ЧТО НУЖНО СДЕЛАТЬ:
Продолжите текст о направлении «татарских» мулл в казахскую Степь, начав сразу после его последнего предложения.

ФРАГМЕНТ ТЕКСТА:
□ □ □ □
Итак, 80-е годы ХУШ века стали началом официального внедрения «татарских» мулл в Степь. В основном это были татары Казанской губернии и Сеитовского посада Оренбургской губернии, башкиры шестого, девятого и двенадцатого башкирских кантонов, территории которых входили в непосредственное соприкосновение с кочевьями казахских родов табын, тама, жагалбайлы и жаппас, а также мещеряки первого и третьего мещеряцких кантонов. Согласно находящимся в Государственном архиве Оренбургской области именным спискам мулл, отправленных Оренбургским губернским правлением в течение 1800-1820 годов в казахскую Степь, из третьего мещеряцкого кантона туда было назначено пять человек, а из девятого башкирского кантона – семнадцать[5]. В то же время анализ архивных документов показывает, что эти муллы отправлялись к казахским ханам, султанам и старшинам прежде всего по частным просьбам последних. В своих обращениях члены казахской элиты того времени обычно называли того или иного уже известного им муллу, пользовавшегося «особенным уважением, пред прочими равными ему духовными лицами магометанского закона». «Запрашиваемый» мулла должен был одновременно обучать правилам «магометанской религии» детей элиты[6]. Особым уважением у казахов пользовался, в частности, имам Абдулсатар Сулейманов, исполнявший службу при мечети Зауральской линии в период торга на созданном там меновом дворе. Восхищаясь «его усердием», Ширгазы-хан, например, ходатайствовал перед администрацией Оренбургской губернии о награждении этого муллы серебреной медалью[7]. Факт проникновение «татарских» мулл в казахскую Степь Младшего жуза подтверждается и письмом хана Среднего жуза Вали, направленным в 1809 году оренбургскому генерал-губернатору. В письме отмечается, что по сравнению с Младшим жузом, «имеющим с российской стороны ученых мулл и выучивших для богомоления» нужные молитвы, «среднеордынцы» таких учителей не имеют[8].
□ □ □ □
ИСХОДНЫЕ ДАННЫЕ:
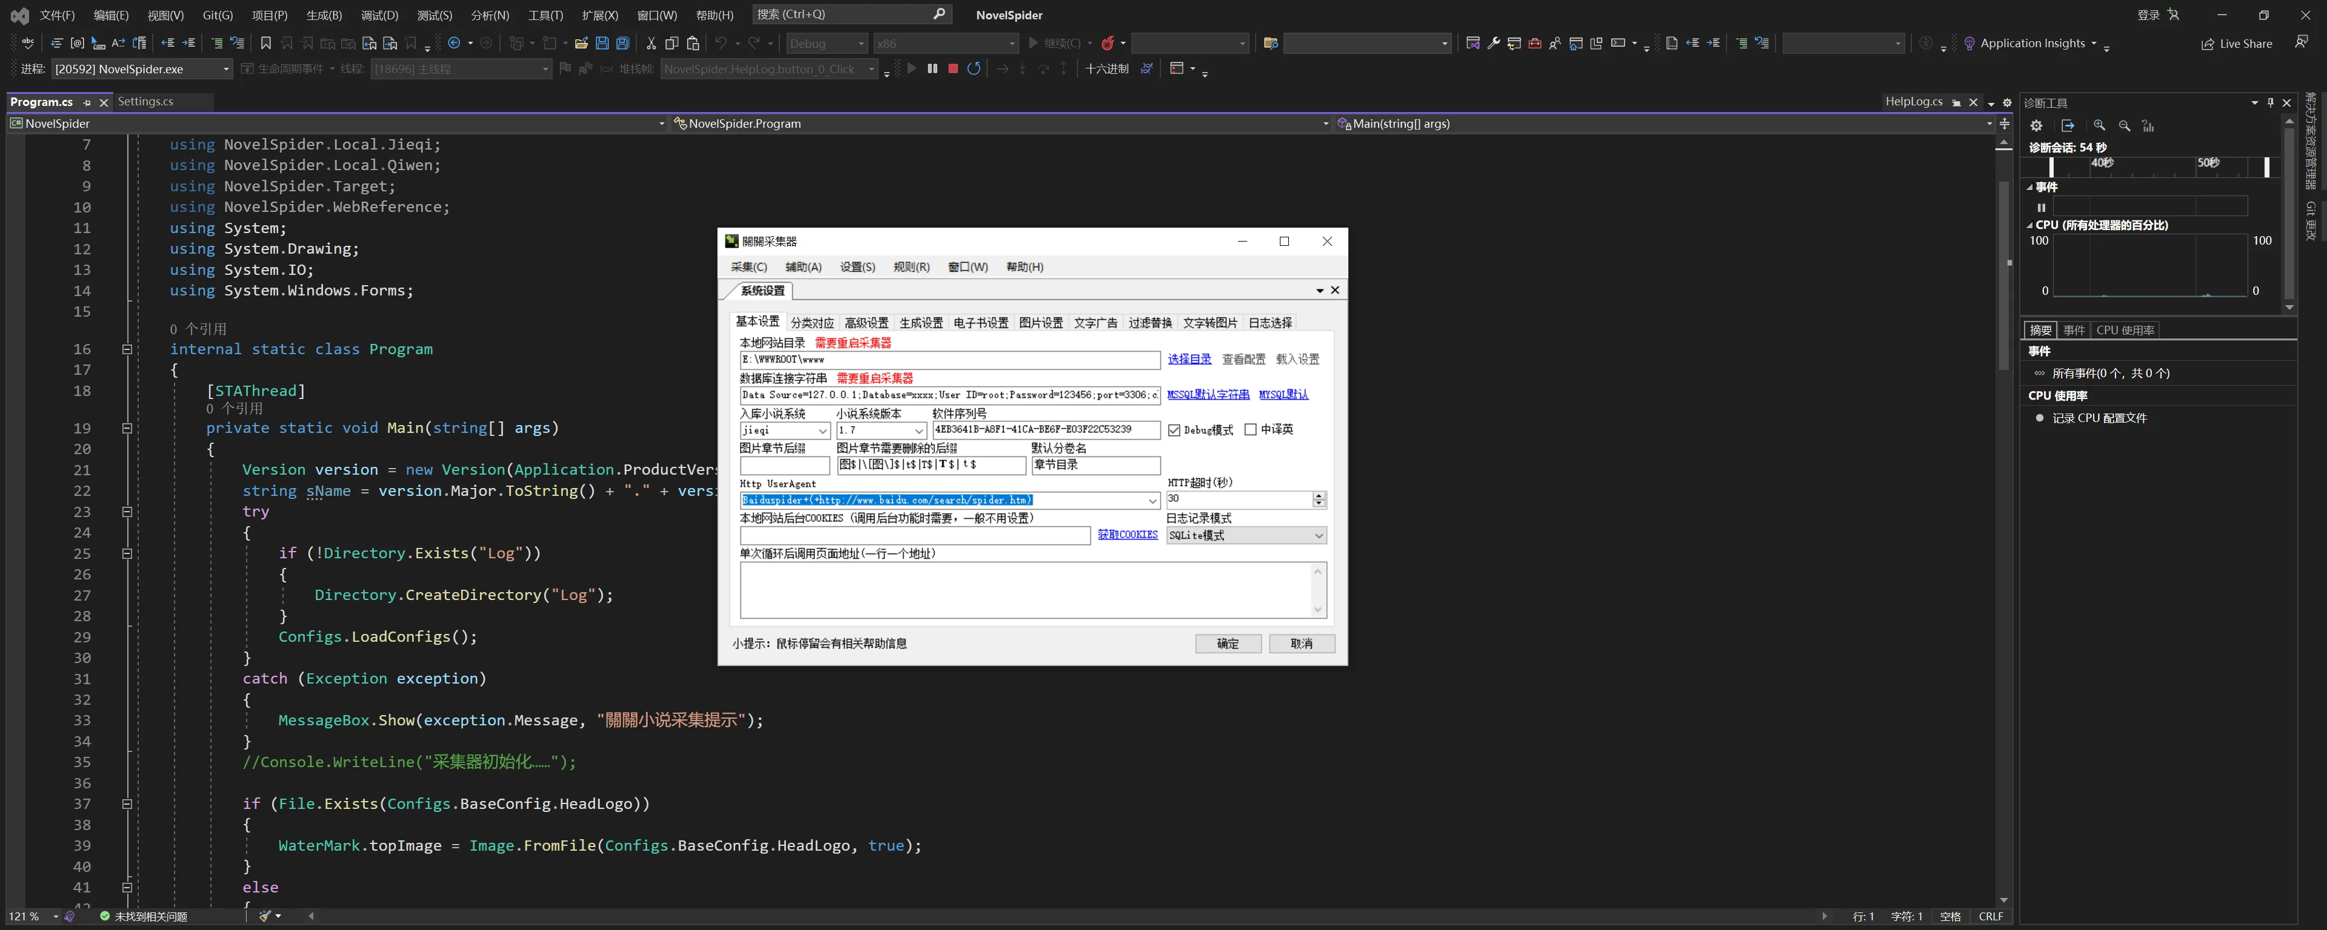The height and width of the screenshot is (930, 2327).
Task: Expand the 日志记录模式 SQLite模式 dropdown
Action: click(x=1318, y=536)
□ □ □ □
ОТВЕТ К ЗАДАНИЮ:
Тем не менее в течение ХУШ века в казахской Степи не было построено ни одной мечети, хотя в архивах и сохранились прошения султана Урмана Нуралиева, датированное 1809 годом, о строительстве мечети близ Сарачиковской крепости и султанов Абдулмухсина Ашимова, Тяуки и Баймухамеда Айчуаковых (1825 год) о сооружении другой мечети на 200 человек при устье реки Хобда. По мнению просителей, казахи, имея мечеть, «могут оставить наклонности и шалости и дурные дела». Российские власти отказывали в этих просьбах на том основании, что строительство мечетей потребует значительных финансовых издержек, «важность коих степные народы не будут понимать». Представители властей подчеркивали при этом, что казахи, не имея стационарных пунктов проживания, «не умеют сохранять деревянные постройки»[9].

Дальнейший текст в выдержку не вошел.